Clinical Versus Statistical Significance in Studies of Thoracic Malignancies.
Dahlberg SE et al.
J Thorac Oncol.2020 Jun 21:S1556-0864(20)30477-9.
PMID:32580055.
Outline
統計学的有意であっても実地臨床では意義の少ない研究が存在する。逆に統計的有意でなくとも臨床的には重要な研究もある。このグレーゾーンを議論するためには統計設定と結果の解釈について深く学ぶ必要がある。臨床試験において仮説に基づく統計的推論を行い、効果量を得る。その結果としてp値が得られる。しかしこのp値は統計的有意性を示すだけで、臨床的有意性を示すものではない。偽陽性の確率、すなわちタイプ1エラーについて、第Ⅲ相試験では0.05が採用されることが多いが、第Ⅱ相では0.1-0.2に緩められることが多い。
臨床的有意性は統計学的有意性よりもはるかに主観的なものである。臨床的有意性は多くのパラメータで決定される。過去15年で腫瘍領域は大きな成功を収めてきたが、一方で有害事象や経済性とトレードオフの関係にあるとの見方もできる。治療には効果が人によって違う不均一性が存在する。信頼区間はP値とともに臨床的な有効性を考える指標となる。ペムブロリズマブとドセタキセルを比較したKEYNOTE-010試験では、ペムブロリズマブ2mg/kgのPFSハザード比が0.88[0.74-1.05] P=0.07、ペムブロリズマブ10mg/kgが0.79[0.66-0.94] P=0.004であった。事前設定の有意水準は0.001であり有意にはならないが、良い方向性は示している。OSは事前設定された有意水準を完全に達成している。このようなことを踏まえFDAは2㎎/kgを認可している。
統計学的有意であっても、臨床的有意性の議論があるのがREVEL試験である。この試験は1253人の患者をランダム化しドセタキセル+ラムシルマブをドセタキセルと比較した試験である。結果はOSハザード比0.86[0.75-0.98] P=0.023で中央値にして1.4ヶ月の改善であった。

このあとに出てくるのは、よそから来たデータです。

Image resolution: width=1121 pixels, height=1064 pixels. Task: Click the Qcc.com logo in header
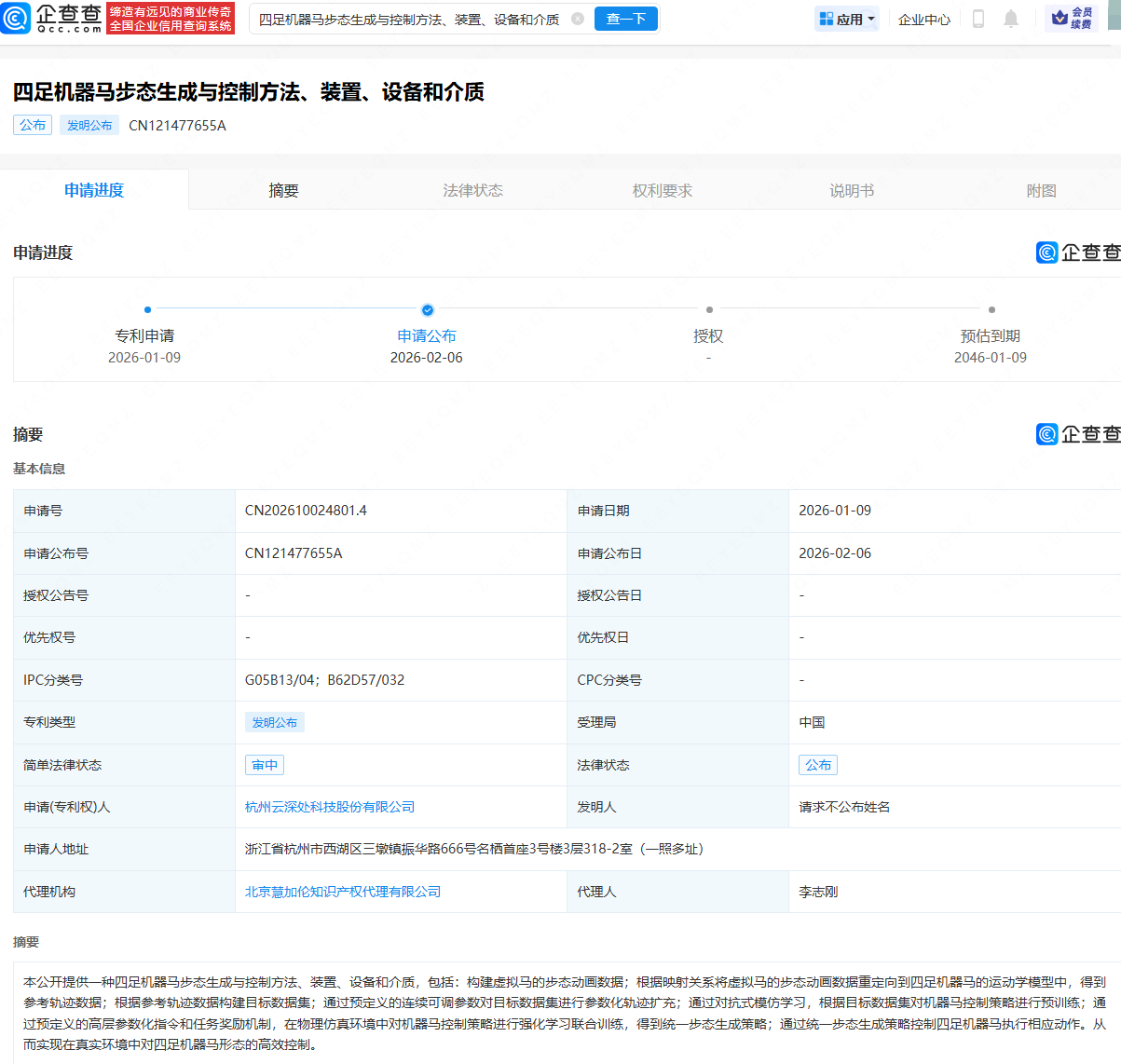52,18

プライマリーエンドポイントはmetし統計的有意であるが、ハザード比は一番良い場合(信頼区間の下限)でも0.75である。上限も1に近い。FDAは認可したが、毒性、コストがわずかな効果を上回るかは疑問が残る。
臨床試験は、適切な効果量と検出力を持って統計学的有意と臨床的有意を協調させるデザインにすべきである。統計学的有意を得る方法は確立しているが、臨床的有意性は医療者、患者により判断されるべきであろう。臨床的に必要な効果量は時代とともに変化するが、ASCOやESMOが作っているものが役立つかもしれない。臨床試験の結果はP値だけで判断すると合わない点が出てくる。特に過剰な検出力がある場合、サンプルサイズが大きい場合にはわずかな差が検出されてしまうことに注意すべきである。信頼区間と効果量を考えることが臨床的有意性を判断する手助けになるかもしれない。
感想
ますます臨床試験の解釈は難しくなっています。事前設定されたプライマリーエンドポイントと有意水準に沿った解釈しか許さないというのが作法ではありますが、それだけでエビデンスを議論するのは少し窮屈です。上記の内容は完全に同意ですが、さらにエビデンスを解釈する上で大きな要因になるのが「好き嫌い」ではないかと思っています。なぜか好きな(あるいは嫌いな)薬、メーカーは本当にないでしょうか。人間ですので仕方ないと思いますが、特に生活習慣病の薬の選択では大きな要因になり得ます。薬を売る上では、エビデンスが大事ですが、イメージを良くし好かれようとする戦略も、もちろんあるでしょう?
話がそれましたが、現在のエビデンスは生存利益一辺倒で、毒性はとりあえず耐えられれば良いとされ、さらに日本では経済性もまだまだ軽視されていると感じます。高齢化も相まってもっと患者目線での利益を最大化する議論が必要と感じています。